Ed Smith, Black Video Game Pioneer of APF ElectronicsIn 1978, APF Electronics introduced the MP1000, an early cartridge-based video game system. It wasn’t a smash hit like offerings from Atari, but it carried within its faux woodgrain housing a hidden kernel of cultural brilliance: The console would not have existed without the work of an African-American electronics engineer named Edward Lee Smith (b. Nov 4 1954).

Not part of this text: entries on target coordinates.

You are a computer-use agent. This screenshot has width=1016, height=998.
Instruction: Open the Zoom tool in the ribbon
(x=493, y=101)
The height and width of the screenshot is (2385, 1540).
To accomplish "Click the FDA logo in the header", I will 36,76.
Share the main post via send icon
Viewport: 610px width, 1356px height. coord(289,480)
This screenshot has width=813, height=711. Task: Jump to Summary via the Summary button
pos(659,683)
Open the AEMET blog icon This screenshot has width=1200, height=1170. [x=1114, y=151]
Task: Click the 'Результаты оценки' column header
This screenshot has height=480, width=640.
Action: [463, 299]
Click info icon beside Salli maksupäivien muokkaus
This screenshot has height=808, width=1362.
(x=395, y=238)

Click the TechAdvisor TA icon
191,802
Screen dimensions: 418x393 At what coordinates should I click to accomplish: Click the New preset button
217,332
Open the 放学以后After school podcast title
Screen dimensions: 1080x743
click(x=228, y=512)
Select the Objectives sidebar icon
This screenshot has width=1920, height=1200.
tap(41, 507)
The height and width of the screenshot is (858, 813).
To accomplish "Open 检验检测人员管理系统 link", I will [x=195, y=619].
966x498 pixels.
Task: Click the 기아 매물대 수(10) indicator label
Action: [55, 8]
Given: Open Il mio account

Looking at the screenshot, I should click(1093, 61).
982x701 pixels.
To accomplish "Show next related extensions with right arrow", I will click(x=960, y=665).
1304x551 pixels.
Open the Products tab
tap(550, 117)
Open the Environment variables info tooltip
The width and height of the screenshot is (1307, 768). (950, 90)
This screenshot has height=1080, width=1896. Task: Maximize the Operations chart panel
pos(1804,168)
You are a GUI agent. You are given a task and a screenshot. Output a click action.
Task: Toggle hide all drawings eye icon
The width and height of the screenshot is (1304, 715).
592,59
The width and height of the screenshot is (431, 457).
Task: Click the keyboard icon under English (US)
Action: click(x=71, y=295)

I first learned about Ed Smith while researching Jerry Lawson, one of the first known African-Americans in the video game industry. Not long after Lawson did his pioneering design work on the Fairchild Channel F in Silicon Valley, Smith began a similar task on the opposite side of the country, crafting his own contributions to the industry while at APF in New York City.

VC&G Anthology BadgeAs part of a small engineering team, Smith helped design the MP1000 and its plug-in computer expansion module, the Imagination Machine. That work got him noticed by Black Enterprise magazine, and in 1982, Smith and Lawson were both interviewed for a feature written by S. Lee Hilliard about the roles African-Americans had played in the video game revolution, which was a hot business topic at the time.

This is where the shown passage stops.